- ABOUT THIS EXERCISE -
The answer should contain every entry below, copied exactly.

Start of EXTRACTED INFORMATION

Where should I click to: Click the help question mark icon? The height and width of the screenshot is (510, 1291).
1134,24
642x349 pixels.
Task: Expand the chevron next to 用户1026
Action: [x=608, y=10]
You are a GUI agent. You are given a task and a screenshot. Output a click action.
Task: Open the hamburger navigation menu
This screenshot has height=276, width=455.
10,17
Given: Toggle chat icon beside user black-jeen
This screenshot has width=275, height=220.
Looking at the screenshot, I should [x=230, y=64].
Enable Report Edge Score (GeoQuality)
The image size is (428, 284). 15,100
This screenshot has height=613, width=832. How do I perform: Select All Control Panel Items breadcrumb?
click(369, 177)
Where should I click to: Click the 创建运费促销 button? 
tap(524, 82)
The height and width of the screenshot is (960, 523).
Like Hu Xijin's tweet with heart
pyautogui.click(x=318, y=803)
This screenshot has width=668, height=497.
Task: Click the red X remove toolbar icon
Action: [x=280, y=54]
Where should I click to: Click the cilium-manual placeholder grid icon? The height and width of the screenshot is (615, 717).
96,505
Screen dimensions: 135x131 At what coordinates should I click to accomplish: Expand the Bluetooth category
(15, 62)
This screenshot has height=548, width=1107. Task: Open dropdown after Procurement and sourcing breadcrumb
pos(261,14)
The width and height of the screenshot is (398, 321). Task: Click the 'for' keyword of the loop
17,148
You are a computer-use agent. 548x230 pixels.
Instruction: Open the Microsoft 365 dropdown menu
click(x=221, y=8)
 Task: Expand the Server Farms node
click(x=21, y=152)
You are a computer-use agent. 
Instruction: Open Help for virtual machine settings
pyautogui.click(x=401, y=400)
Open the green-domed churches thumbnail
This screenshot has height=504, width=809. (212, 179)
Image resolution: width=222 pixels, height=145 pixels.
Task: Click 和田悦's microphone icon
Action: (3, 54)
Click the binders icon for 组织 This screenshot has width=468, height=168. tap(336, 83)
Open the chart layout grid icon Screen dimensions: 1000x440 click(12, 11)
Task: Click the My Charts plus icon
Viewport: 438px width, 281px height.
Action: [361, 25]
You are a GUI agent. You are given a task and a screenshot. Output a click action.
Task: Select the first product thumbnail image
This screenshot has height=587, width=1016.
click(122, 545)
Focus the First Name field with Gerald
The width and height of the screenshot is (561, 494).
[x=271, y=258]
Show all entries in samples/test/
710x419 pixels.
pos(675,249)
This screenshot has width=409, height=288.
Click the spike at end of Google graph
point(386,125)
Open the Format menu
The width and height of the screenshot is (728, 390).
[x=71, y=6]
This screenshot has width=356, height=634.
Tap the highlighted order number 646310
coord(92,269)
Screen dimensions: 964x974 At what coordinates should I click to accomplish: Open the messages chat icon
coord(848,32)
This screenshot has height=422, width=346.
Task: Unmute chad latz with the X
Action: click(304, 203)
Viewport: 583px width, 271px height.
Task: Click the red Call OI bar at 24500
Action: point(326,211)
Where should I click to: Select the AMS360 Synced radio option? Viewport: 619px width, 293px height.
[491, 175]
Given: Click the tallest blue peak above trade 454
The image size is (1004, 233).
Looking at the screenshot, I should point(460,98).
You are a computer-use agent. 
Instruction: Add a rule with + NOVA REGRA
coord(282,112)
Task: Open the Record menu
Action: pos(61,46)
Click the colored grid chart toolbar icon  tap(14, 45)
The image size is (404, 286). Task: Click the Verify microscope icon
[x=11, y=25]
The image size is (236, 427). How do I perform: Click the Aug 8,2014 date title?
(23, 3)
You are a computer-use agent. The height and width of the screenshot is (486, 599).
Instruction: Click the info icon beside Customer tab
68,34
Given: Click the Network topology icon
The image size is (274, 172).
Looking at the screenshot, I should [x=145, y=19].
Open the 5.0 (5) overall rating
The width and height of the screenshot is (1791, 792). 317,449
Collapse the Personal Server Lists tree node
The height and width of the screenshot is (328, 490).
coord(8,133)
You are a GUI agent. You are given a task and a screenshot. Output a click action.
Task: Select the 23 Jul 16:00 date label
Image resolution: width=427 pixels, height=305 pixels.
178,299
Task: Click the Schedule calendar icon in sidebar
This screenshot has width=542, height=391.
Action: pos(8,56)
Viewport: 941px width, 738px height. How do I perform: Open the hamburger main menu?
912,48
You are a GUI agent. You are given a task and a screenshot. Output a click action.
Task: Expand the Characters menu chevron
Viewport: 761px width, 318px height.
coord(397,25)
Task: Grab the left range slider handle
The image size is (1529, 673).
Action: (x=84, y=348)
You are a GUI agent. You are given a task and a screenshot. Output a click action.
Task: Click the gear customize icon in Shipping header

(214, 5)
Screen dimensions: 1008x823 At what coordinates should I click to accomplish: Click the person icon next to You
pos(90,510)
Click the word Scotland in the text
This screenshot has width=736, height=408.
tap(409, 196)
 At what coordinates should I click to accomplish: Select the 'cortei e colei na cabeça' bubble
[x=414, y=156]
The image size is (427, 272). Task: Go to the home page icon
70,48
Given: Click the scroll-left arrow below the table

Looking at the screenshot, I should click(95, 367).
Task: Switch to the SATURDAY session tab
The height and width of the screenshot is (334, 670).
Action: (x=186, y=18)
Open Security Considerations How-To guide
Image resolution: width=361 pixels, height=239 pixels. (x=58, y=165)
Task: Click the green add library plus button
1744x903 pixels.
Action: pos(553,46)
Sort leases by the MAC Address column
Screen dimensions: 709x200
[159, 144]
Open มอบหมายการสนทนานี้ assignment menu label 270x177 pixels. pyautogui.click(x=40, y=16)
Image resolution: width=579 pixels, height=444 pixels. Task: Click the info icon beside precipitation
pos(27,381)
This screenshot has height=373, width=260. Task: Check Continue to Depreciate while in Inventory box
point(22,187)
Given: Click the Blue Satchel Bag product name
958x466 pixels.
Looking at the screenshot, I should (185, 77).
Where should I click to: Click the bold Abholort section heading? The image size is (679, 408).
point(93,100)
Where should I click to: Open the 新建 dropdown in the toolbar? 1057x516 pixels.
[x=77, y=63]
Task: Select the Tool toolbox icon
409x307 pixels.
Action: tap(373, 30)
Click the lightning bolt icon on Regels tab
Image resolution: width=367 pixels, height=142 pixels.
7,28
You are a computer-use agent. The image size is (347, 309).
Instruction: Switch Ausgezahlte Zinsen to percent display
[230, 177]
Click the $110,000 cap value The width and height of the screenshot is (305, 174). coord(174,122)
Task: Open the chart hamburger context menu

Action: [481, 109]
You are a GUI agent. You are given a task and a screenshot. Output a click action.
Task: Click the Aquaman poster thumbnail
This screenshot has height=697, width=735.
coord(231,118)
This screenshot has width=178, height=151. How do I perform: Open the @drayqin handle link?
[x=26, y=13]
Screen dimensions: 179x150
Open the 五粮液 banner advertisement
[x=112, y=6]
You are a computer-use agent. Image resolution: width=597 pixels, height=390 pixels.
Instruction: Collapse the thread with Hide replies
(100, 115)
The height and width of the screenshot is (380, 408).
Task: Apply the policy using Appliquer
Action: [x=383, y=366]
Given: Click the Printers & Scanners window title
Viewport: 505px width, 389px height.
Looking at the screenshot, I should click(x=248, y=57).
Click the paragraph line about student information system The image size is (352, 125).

End of EXTRACTED INFORMATION

- RESPONSE -
Where should I click to: Click the help question mark icon? The height and width of the screenshot is (510, 1291).
1134,24
642x349 pixels.
Task: Expand the chevron next to 用户1026
Action: [x=608, y=10]
You are a GUI agent. You are given a task and a screenshot. Output a click action.
Task: Open the hamburger navigation menu
This screenshot has height=276, width=455.
10,17
Given: Toggle chat icon beside user black-jeen
This screenshot has width=275, height=220.
Looking at the screenshot, I should [x=230, y=64].
Enable Report Edge Score (GeoQuality)
The image size is (428, 284). 15,100
This screenshot has height=613, width=832. How do I perform: Select All Control Panel Items breadcrumb?
click(369, 177)
Where should I click to: Click the 创建运费促销 button? 
tap(524, 82)
The height and width of the screenshot is (960, 523).
Like Hu Xijin's tweet with heart
pyautogui.click(x=318, y=803)
This screenshot has width=668, height=497.
Task: Click the red X remove toolbar icon
Action: [x=280, y=54]
Where should I click to: Click the cilium-manual placeholder grid icon? The height and width of the screenshot is (615, 717).
96,505
Screen dimensions: 135x131 At what coordinates should I click to accomplish: Expand the Bluetooth category
(15, 62)
This screenshot has height=548, width=1107. Task: Open dropdown after Procurement and sourcing breadcrumb
pos(261,14)
The width and height of the screenshot is (398, 321). Task: Click the 'for' keyword of the loop
17,148
You are a computer-use agent. 548x230 pixels.
Instruction: Open the Microsoft 365 dropdown menu
click(x=221, y=8)
 Task: Expand the Server Farms node
click(x=21, y=152)
You are a computer-use agent. 
Instruction: Open Help for virtual machine settings
pyautogui.click(x=401, y=400)
Open the green-domed churches thumbnail
This screenshot has height=504, width=809. (212, 179)
Image resolution: width=222 pixels, height=145 pixels.
Task: Click 和田悦's microphone icon
Action: (3, 54)
Click the binders icon for 组织 This screenshot has width=468, height=168. tap(336, 83)
Open the chart layout grid icon Screen dimensions: 1000x440 click(12, 11)
Task: Click the My Charts plus icon
Viewport: 438px width, 281px height.
Action: [361, 25]
You are a GUI agent. You are given a task and a screenshot. Output a click action.
Task: Select the first product thumbnail image
This screenshot has height=587, width=1016.
click(122, 545)
Focus the First Name field with Gerald
The width and height of the screenshot is (561, 494).
[x=271, y=258]
Show all entries in samples/test/
710x419 pixels.
pos(675,249)
This screenshot has width=409, height=288.
Click the spike at end of Google graph
point(386,125)
Open the Format menu
The width and height of the screenshot is (728, 390).
[x=71, y=6]
This screenshot has width=356, height=634.
Tap the highlighted order number 646310
coord(92,269)
Screen dimensions: 964x974 At what coordinates should I click to accomplish: Open the messages chat icon
coord(848,32)
This screenshot has height=422, width=346.
Task: Unmute chad latz with the X
Action: click(304, 203)
Viewport: 583px width, 271px height.
Task: Click the red Call OI bar at 24500
Action: point(326,211)
Where should I click to: Select the AMS360 Synced radio option? Viewport: 619px width, 293px height.
[491, 175]
Given: Click the tallest blue peak above trade 454
The image size is (1004, 233).
Looking at the screenshot, I should point(460,98).
You are a computer-use agent. 
Instruction: Add a rule with + NOVA REGRA
coord(282,112)
Task: Open the Record menu
Action: pos(61,46)
Click the colored grid chart toolbar icon  tap(14, 45)
The image size is (404, 286). Task: Click the Verify microscope icon
[x=11, y=25]
The image size is (236, 427). How do I perform: Click the Aug 8,2014 date title?
(23, 3)
You are a computer-use agent. The height and width of the screenshot is (486, 599).
Instruction: Click the info icon beside Customer tab
68,34
Given: Click the Network topology icon
The image size is (274, 172).
Looking at the screenshot, I should [x=145, y=19].
Open the 5.0 (5) overall rating
The width and height of the screenshot is (1791, 792). 317,449
Collapse the Personal Server Lists tree node
The height and width of the screenshot is (328, 490).
coord(8,133)
You are a GUI agent. You are given a task and a screenshot. Output a click action.
Task: Select the 23 Jul 16:00 date label
Image resolution: width=427 pixels, height=305 pixels.
178,299
Task: Click the Schedule calendar icon in sidebar
This screenshot has width=542, height=391.
Action: pos(8,56)
Viewport: 941px width, 738px height. How do I perform: Open the hamburger main menu?
912,48
You are a GUI agent. You are given a task and a screenshot. Output a click action.
Task: Expand the Characters menu chevron
Viewport: 761px width, 318px height.
coord(397,25)
Task: Grab the left range slider handle
The image size is (1529, 673).
Action: (x=84, y=348)
You are a GUI agent. You are given a task and a screenshot. Output a click action.
Task: Click the gear customize icon in Shipping header

(214, 5)
Screen dimensions: 1008x823 At what coordinates should I click to accomplish: Click the person icon next to You
pos(90,510)
Click the word Scotland in the text
This screenshot has width=736, height=408.
tap(409, 196)
 At what coordinates should I click to accomplish: Select the 'cortei e colei na cabeça' bubble
[x=414, y=156]
The image size is (427, 272). Task: Go to the home page icon
70,48
Given: Click the scroll-left arrow below the table

Looking at the screenshot, I should click(95, 367).
Task: Switch to the SATURDAY session tab
The height and width of the screenshot is (334, 670).
Action: (x=186, y=18)
Open Security Considerations How-To guide
Image resolution: width=361 pixels, height=239 pixels. (x=58, y=165)
Task: Click the green add library plus button
1744x903 pixels.
Action: pos(553,46)
Sort leases by the MAC Address column
Screen dimensions: 709x200
[159, 144]
Open มอบหมายการสนทนานี้ assignment menu label 270x177 pixels. pyautogui.click(x=40, y=16)
Image resolution: width=579 pixels, height=444 pixels. Task: Click the info icon beside precipitation
pos(27,381)
This screenshot has height=373, width=260. Task: Check Continue to Depreciate while in Inventory box
point(22,187)
Given: Click the Blue Satchel Bag product name
958x466 pixels.
Looking at the screenshot, I should (185, 77).
Where should I click to: Click the bold Abholort section heading? The image size is (679, 408).
point(93,100)
Where should I click to: Open the 新建 dropdown in the toolbar? 1057x516 pixels.
[x=77, y=63]
Task: Select the Tool toolbox icon
409x307 pixels.
Action: tap(373, 30)
Click the lightning bolt icon on Regels tab
Image resolution: width=367 pixels, height=142 pixels.
7,28
You are a computer-use agent. The image size is (347, 309).
Instruction: Switch Ausgezahlte Zinsen to percent display
[230, 177]
Click the $110,000 cap value The width and height of the screenshot is (305, 174). coord(174,122)
Task: Open the chart hamburger context menu

Action: [481, 109]
You are a GUI agent. You are given a task and a screenshot. Output a click action.
Task: Click the Aquaman poster thumbnail
This screenshot has height=697, width=735.
coord(231,118)
This screenshot has width=178, height=151. How do I perform: Open the @drayqin handle link?
[x=26, y=13]
Screen dimensions: 179x150
Open the 五粮液 banner advertisement
[x=112, y=6]
You are a computer-use agent. Image resolution: width=597 pixels, height=390 pixels.
Instruction: Collapse the thread with Hide replies
(100, 115)
The height and width of the screenshot is (380, 408).
Task: Apply the policy using Appliquer
Action: [x=383, y=366]
Given: Click the Printers & Scanners window title
Viewport: 505px width, 389px height.
Looking at the screenshot, I should click(x=248, y=57).
Click the paragraph line about student information system The image size is (352, 125).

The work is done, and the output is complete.